→ Problem description
Take the material below and reproduce, word for word, only the lines from the line with "Click the Spring" through the line with "Click the Region".

→ The records
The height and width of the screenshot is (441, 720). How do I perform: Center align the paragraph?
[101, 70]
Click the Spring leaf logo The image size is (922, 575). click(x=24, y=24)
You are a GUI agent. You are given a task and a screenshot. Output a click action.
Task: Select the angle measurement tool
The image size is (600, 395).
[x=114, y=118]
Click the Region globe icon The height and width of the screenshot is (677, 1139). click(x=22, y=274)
--
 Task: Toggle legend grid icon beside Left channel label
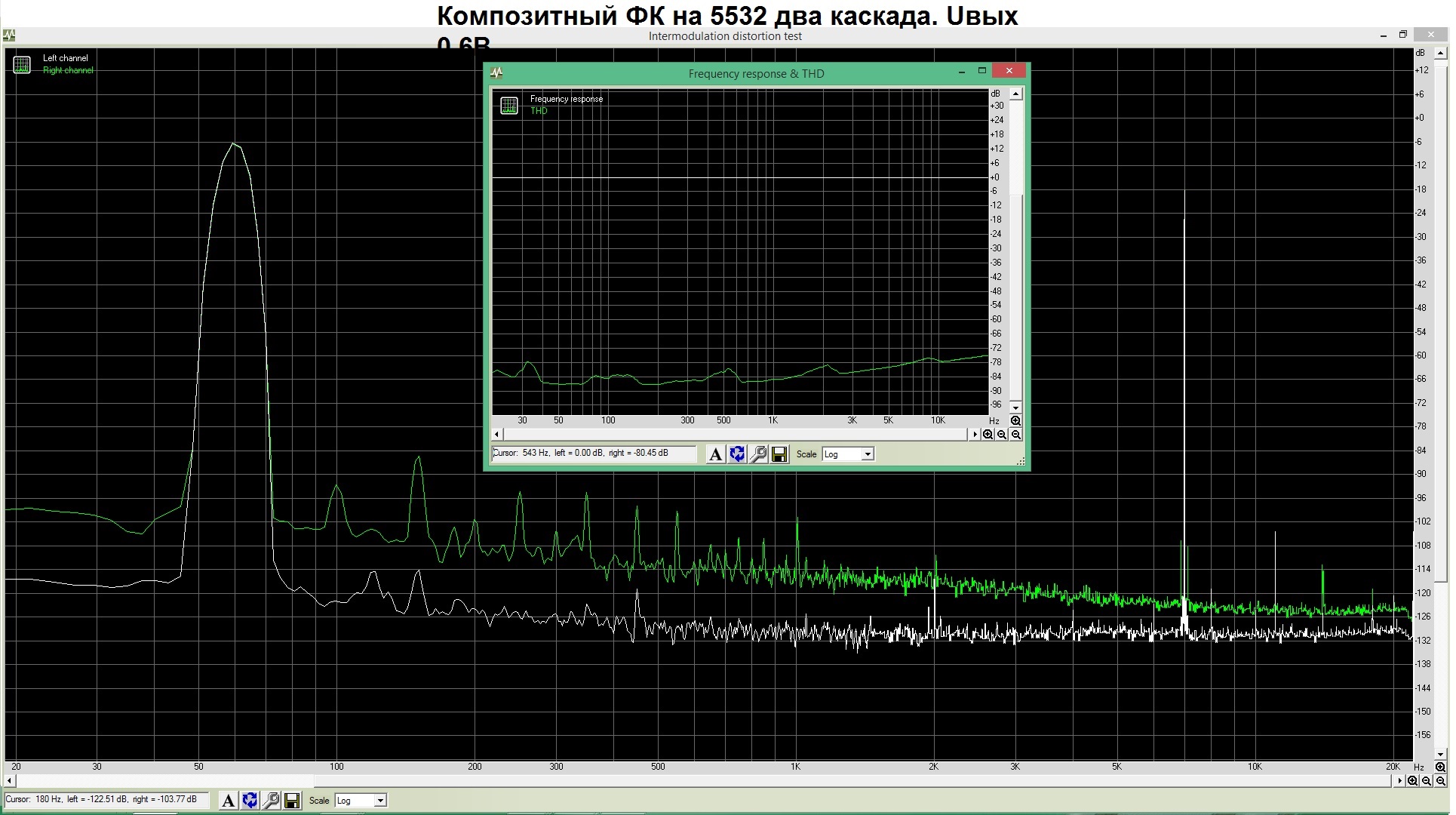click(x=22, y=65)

→ Solution to the problem
Click the Spring leaf logo The image size is (922, 575). click(x=24, y=24)
You are a GUI agent. You are given a task and a screenshot. Output a click action.
Task: Select the angle measurement tool
The image size is (600, 395).
[x=114, y=118]
Click the Region globe icon The height and width of the screenshot is (677, 1139). click(x=22, y=274)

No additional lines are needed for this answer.